====== Records for processing
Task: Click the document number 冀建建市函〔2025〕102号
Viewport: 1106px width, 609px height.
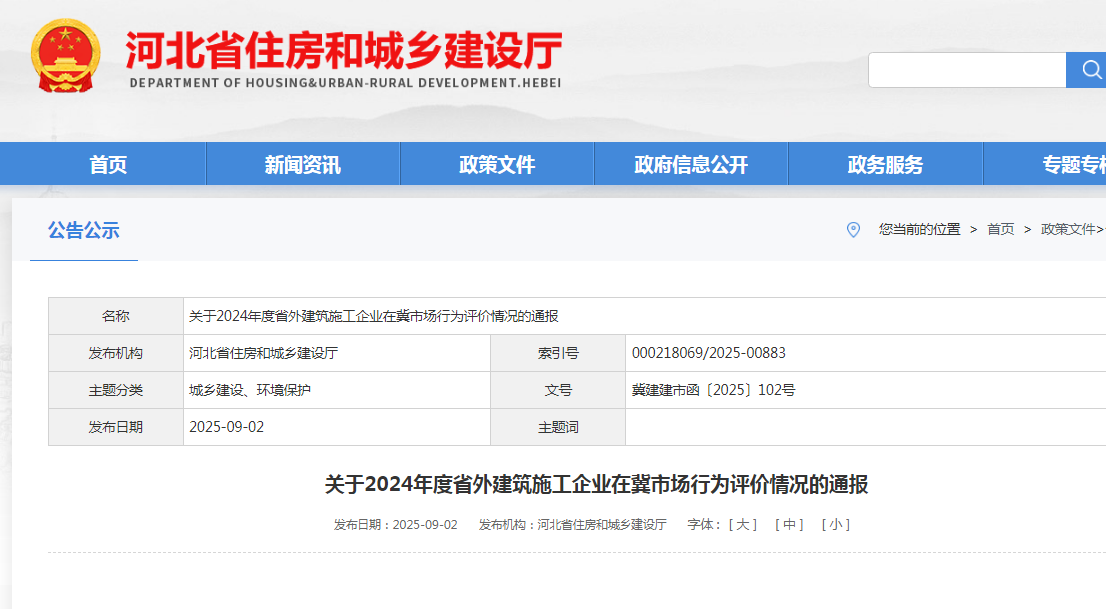Action: pos(713,390)
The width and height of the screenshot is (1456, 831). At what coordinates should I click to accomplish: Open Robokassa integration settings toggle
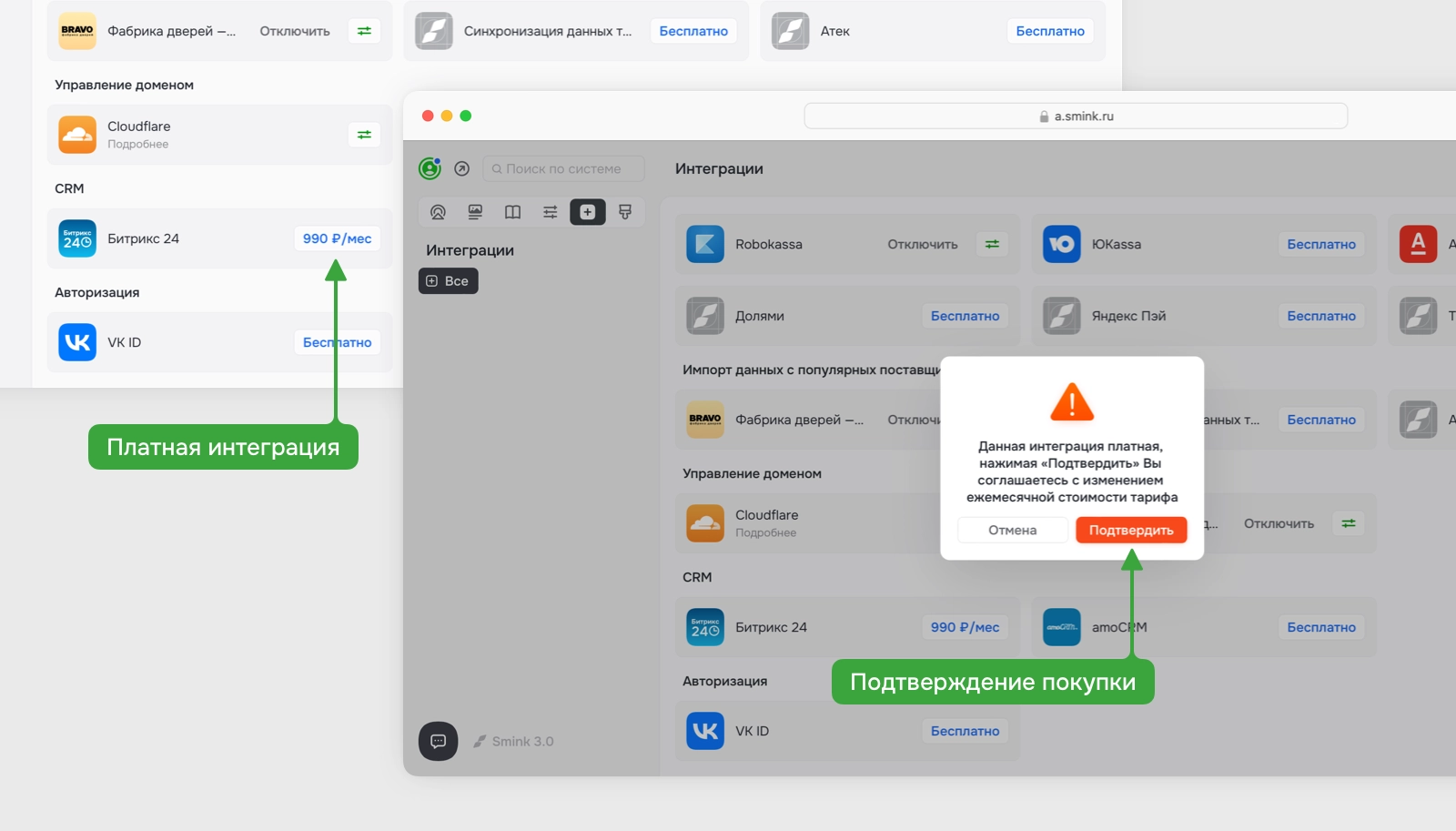tap(992, 244)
============
Exercise
Convert the items above into a JSON list of strings, one string per line, omitting blank lines and leaving the pictures out of the result.

Answer below
[
  "Task: Click the document number 冀建建市函〔2025〕102号",
  "Viewport: 1106px width, 609px height.",
  "Action: pos(713,390)",
  "The width and height of the screenshot is (1456, 831). At what coordinates should I click to accomplish: Open Robokassa integration settings toggle",
  "tap(992, 244)"
]